We can now refer to these groups in our pattern. For example, let's replace our text so that it is in the format:

    FirstName LastName - Job Position
    
In the code below, the "\1" refers to the first captured group (i.e., the last name). The "\2" refers to the second captured group (i.e., the first name).

In [19]:
new_text = re.sub(r'([A-Z][a-z]+),\s([A-Z][a-z]+)', r'\2 \1', text)
print(new_text)

Michael Scott - Regional Manager
Dwight Schrute - Salesperson
Jim Halpert - Salesperson
Pam Beesly - Receptionist
Ryan Howard - Temp
Andy Bernard - Salesperson
Stanley Hudson - Salesperson
Kevin Malone - Accountant
Meredith Palmer - Supplier Relations
Angela Martin - Accountant
Oscar Martinez - Accountant
Phyllis Lapin - Salesperson
Kelly Kapoor - Customer Service
Toby Flenderson - Human Resources Representative
Creed Bratton - Quality Control
Darryl Philbin - Foreman



#### Exercise

You are given the following text string:

In [20]:
text = 'The student was taking ENG 101, ACC 200, FIN 101, and MTH 114.'

Do the following:

1. Obtain a list of all words (including numbers as "words") in the string.
2. Create a variable called `new_text` equal to `text` but replacing all numbers in the string with the word 'NUMBER'.
3. Obtain a list of all courses listed in the string where each course is 3 uppercase letters followed by a space and followed by three digits. Write your code without the "{}" symbols.
4. Repeat #3 but use the "{}" symbols in your pattern to repeat characters.
5. Use the .* symbols to obtain a list of all text that starts with 'student' and ends with '200' in the string.

#### Solution for # 1

In [21]:
test = re.findall(r'\w+', text)
print(test)

['The', 'student', 'was', 'taking', 'ENG', '101', 'ACC', '200', 'FIN', '101', 'and', 'MTH', '114']


#### Solution for # 2

In [22]:
new_text = re.sub(r'\d+', 'NUMBER', text)
new_text

'The student was taking ENG NUMBER, ACC NUMBER, FIN NUMBER, and MTH NUMBER.'

#### Solution for # 3

In [23]:
re.findall(r'[A-Z][A-Z][A-Z]\s[0-9][0-9][0-9]', text)

['ENG 101', 'ACC 200', 'FIN 101', 'MTH 114']

#### Solution for # 4

In [24]:
re.findall(r'[A-Z]{3}\s[0-9]{3}', text)

['ENG 101', 'ACC 200', 'FIN 101', 'MTH 114']

#### Solution for # 5

In [25]:
re.findall(r'student .* 200', text)

● **RECORD EXCERPTS**:

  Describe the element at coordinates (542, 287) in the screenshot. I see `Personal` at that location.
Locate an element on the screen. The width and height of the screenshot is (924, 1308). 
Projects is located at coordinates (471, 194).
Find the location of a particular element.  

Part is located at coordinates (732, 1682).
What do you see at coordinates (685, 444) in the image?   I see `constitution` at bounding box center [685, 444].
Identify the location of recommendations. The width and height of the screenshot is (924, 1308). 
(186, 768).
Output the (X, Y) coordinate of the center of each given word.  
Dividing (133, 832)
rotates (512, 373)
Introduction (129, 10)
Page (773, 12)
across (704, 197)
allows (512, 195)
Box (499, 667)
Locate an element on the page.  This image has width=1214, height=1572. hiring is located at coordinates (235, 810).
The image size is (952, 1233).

● **TASKS**:
1. In the regular-expression tutorial, why does the replacement pattern r'\2 \1' put each first name before the last name? Answer in one to three sentences.
2. According to the regular-expression tutorial, which word replaces every number in the string in the second exercise task?

● **FINAL ANSWERS**:
1. In the tutorial, "\1" refers to the first captured group, the last name, and "\2" refers to the second captured group, the first name. Writing "\2" before "\1" therefore puts the first name first, followed by a space and the last name.

2. The word 'NUMBER'.